Begutachte vor der Übernahme das Fahrzeug nochmals abschließend. Am besten Du nimmst jemanden zur Übergabe als Zeugen mit und lässt Dir den Erhalt des Kaufpreises durch den Verkäufer schriftlich bestätigen. Gegen die Bezahlung unbedingt Papiere inkl. Original-Brief aushändigen lassen!

Checkliste

  • Das richtige Auto: Nutze verschieden Quellen, passende Fahrzeuge zu finden und informiere Dich gut!
  • Fahrzeughistorie/ Originalität: Gute Dokumentation und ein möglichst originaler Zustand sind wertvoll.
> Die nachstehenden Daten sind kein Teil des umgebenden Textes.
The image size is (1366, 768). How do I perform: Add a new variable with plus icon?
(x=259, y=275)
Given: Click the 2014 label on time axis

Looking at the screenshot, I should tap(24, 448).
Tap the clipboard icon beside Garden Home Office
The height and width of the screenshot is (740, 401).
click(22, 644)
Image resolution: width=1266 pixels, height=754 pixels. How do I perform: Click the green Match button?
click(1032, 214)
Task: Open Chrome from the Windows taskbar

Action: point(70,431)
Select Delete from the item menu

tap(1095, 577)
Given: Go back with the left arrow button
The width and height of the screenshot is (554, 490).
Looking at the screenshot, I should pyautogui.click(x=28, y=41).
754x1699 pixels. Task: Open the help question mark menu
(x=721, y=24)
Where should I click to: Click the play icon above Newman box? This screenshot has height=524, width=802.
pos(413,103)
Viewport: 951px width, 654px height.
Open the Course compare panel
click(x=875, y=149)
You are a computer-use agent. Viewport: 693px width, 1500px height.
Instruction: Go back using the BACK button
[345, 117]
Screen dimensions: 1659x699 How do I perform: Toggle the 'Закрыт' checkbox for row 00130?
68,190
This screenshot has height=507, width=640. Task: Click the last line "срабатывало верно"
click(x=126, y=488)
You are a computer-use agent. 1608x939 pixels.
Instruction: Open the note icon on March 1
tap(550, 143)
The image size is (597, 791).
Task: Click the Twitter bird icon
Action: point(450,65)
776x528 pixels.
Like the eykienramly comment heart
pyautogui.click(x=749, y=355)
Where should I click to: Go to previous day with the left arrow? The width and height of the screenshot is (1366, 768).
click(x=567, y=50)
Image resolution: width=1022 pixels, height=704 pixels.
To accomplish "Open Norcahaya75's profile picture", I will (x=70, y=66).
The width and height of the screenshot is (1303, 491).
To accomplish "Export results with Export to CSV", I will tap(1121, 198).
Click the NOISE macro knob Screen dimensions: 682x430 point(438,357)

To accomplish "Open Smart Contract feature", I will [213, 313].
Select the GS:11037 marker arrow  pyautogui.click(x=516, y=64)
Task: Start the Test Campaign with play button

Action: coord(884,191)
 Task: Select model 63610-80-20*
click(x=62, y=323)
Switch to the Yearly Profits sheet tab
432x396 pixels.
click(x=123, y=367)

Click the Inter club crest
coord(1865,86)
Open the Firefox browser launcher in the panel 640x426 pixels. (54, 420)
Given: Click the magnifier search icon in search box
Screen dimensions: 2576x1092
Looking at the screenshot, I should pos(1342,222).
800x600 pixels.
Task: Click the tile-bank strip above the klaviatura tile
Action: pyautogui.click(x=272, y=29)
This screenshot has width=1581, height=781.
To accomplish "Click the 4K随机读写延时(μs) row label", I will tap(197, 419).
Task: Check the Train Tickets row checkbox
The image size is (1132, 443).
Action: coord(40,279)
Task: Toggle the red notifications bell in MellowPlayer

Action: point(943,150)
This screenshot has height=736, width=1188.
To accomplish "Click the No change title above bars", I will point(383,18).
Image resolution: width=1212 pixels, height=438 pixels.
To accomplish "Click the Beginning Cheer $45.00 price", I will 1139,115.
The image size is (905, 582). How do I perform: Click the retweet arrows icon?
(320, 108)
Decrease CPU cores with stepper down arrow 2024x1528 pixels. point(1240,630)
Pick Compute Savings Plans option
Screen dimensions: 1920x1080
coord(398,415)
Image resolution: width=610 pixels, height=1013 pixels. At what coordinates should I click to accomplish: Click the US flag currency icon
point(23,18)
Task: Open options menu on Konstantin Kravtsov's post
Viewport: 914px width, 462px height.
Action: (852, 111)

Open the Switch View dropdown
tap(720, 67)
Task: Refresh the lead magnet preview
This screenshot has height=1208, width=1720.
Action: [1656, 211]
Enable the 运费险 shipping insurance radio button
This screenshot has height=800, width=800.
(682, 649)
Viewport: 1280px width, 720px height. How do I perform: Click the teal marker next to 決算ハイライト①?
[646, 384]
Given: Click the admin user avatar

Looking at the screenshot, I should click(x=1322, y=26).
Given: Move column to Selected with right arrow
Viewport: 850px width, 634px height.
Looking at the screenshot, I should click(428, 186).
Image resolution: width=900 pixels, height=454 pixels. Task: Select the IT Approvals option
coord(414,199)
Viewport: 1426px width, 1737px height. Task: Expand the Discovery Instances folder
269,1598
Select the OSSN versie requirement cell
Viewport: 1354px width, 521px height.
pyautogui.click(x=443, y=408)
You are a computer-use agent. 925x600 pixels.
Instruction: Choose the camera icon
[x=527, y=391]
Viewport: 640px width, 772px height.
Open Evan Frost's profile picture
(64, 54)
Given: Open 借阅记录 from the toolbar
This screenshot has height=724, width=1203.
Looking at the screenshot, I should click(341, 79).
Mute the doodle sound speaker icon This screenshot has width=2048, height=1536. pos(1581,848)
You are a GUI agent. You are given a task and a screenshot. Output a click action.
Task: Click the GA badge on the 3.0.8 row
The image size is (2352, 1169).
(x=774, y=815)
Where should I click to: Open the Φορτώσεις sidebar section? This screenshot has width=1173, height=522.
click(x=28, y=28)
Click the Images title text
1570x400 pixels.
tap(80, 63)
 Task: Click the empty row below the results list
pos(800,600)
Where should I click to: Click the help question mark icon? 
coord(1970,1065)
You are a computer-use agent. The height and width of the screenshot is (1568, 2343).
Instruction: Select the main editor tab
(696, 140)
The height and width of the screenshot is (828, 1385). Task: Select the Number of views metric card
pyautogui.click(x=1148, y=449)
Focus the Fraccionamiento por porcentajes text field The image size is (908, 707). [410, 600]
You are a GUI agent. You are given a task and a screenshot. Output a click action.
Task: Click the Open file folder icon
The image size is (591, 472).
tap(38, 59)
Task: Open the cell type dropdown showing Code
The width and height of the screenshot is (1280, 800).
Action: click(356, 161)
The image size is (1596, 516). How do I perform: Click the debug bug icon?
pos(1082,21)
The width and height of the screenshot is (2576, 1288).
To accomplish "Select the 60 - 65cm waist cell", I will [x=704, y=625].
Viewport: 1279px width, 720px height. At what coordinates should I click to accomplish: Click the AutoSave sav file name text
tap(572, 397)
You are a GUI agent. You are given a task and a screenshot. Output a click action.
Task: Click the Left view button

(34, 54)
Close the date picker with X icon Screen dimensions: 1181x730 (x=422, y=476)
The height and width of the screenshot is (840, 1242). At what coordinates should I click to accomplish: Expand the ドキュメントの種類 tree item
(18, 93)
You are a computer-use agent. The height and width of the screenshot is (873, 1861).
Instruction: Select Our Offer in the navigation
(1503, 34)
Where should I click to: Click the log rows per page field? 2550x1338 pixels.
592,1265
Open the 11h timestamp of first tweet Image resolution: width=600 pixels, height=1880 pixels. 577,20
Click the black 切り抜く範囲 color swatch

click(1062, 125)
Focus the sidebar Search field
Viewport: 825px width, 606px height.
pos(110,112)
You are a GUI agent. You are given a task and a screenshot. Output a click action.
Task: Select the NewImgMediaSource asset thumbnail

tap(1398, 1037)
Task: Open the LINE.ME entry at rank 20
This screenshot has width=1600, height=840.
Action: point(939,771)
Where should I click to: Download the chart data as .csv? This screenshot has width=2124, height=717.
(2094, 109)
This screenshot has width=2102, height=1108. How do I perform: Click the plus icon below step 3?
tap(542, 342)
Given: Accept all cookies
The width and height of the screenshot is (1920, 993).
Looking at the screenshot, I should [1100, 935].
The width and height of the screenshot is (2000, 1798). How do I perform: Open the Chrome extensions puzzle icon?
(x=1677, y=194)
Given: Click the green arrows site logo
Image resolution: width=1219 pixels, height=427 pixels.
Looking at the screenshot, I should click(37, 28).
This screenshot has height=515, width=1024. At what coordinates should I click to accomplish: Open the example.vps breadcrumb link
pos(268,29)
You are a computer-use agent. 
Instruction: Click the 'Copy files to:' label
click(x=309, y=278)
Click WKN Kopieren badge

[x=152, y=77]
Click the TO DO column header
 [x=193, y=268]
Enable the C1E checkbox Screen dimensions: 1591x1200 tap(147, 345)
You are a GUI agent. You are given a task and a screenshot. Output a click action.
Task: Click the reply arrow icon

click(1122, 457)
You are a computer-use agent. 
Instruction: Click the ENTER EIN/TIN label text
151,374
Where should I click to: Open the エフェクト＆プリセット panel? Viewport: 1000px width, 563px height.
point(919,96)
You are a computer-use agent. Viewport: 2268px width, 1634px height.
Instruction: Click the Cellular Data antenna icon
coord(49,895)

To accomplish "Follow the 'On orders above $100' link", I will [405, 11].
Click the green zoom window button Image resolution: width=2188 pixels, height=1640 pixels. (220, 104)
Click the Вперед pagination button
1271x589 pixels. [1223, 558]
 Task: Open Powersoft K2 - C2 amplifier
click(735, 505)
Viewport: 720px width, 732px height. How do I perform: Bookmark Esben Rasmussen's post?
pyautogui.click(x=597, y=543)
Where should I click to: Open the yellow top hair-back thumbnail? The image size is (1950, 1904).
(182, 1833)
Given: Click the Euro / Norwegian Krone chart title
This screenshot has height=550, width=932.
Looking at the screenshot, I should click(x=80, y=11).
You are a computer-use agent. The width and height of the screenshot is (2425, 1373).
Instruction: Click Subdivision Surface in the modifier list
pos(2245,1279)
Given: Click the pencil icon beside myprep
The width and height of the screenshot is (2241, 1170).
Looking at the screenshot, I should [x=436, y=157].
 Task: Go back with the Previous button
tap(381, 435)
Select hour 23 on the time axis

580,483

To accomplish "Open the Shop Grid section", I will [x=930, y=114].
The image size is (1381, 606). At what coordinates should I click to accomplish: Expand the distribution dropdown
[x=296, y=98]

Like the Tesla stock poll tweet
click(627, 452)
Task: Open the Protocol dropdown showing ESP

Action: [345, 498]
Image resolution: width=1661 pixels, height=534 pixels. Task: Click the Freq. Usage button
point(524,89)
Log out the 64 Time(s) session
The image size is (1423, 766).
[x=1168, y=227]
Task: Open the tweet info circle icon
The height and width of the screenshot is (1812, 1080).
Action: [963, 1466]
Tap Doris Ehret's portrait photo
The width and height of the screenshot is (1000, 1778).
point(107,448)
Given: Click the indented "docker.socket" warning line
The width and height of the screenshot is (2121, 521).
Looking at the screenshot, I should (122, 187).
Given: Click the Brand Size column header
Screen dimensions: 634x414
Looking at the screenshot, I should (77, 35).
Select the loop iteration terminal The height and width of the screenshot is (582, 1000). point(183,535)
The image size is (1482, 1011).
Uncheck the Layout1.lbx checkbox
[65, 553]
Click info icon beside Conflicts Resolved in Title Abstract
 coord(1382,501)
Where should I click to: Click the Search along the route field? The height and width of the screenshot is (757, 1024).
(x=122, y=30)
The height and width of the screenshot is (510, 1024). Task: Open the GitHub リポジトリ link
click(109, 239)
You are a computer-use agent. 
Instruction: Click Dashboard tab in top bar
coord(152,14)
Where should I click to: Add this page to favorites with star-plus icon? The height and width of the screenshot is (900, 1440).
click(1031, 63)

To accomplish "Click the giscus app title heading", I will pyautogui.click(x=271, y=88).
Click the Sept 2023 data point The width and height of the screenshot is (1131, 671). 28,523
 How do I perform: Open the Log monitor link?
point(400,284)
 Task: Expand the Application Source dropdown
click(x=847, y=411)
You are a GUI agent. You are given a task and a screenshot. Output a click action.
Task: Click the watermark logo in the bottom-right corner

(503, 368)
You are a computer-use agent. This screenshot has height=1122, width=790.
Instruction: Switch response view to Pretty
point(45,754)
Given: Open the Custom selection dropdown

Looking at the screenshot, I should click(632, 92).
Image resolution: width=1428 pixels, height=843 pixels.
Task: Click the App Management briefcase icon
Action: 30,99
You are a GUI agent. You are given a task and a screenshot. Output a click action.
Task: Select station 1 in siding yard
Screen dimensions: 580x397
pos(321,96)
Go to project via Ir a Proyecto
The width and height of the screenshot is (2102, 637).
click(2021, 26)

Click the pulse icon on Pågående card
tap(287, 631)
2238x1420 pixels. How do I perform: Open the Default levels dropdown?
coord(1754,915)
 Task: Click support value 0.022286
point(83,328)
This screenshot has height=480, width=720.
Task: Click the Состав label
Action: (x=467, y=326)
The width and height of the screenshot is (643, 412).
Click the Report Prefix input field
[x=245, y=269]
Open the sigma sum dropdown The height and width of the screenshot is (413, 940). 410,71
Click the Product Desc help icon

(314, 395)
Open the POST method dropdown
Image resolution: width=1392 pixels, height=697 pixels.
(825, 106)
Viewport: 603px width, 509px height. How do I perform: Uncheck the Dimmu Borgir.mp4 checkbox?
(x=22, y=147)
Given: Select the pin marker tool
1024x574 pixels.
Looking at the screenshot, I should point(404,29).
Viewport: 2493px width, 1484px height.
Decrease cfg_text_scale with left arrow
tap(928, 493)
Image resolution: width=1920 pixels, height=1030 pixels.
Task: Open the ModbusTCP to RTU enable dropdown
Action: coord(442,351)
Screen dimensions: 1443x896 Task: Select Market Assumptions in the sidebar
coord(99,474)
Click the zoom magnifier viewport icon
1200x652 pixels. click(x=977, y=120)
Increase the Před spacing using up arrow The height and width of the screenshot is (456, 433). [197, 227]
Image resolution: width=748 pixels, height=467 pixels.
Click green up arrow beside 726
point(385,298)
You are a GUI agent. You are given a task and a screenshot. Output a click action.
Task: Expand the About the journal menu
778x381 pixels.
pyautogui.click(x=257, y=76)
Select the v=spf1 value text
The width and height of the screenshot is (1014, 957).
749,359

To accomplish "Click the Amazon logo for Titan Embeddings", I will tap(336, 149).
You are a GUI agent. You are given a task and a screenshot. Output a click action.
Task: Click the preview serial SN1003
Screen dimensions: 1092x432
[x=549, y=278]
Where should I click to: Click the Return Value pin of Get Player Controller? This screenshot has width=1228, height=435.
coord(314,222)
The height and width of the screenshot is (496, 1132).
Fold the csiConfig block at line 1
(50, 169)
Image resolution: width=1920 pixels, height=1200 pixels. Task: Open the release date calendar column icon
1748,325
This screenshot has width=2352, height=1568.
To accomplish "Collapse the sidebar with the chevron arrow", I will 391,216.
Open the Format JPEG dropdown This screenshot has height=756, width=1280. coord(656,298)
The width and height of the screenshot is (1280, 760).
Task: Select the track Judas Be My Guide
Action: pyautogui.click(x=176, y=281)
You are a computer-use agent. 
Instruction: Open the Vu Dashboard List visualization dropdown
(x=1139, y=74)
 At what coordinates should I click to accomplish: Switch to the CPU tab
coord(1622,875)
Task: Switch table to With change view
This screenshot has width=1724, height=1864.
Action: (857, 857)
  • Fahrzeug-Check/ Probefahrt: Schau genau hin und nutze Dein „Popometer“. Noch besser sind ein neutraler Blick und ein professionelles Gutachten.
  • Lass Dich nicht täuschen: Sind das Fahrzeug, der Verkäufer und sind seine Angaben glaubwürdig?
  • Geduld: Schlage nicht gleich zu, überlege Dir den Kauf gut! Schnäppchen entpuppen sich oft als Fehlkäufe.
  • Bezahlung und Übergabe: Kläre vorher die Überführung. Fahrzeug und Papiere gegen Geld!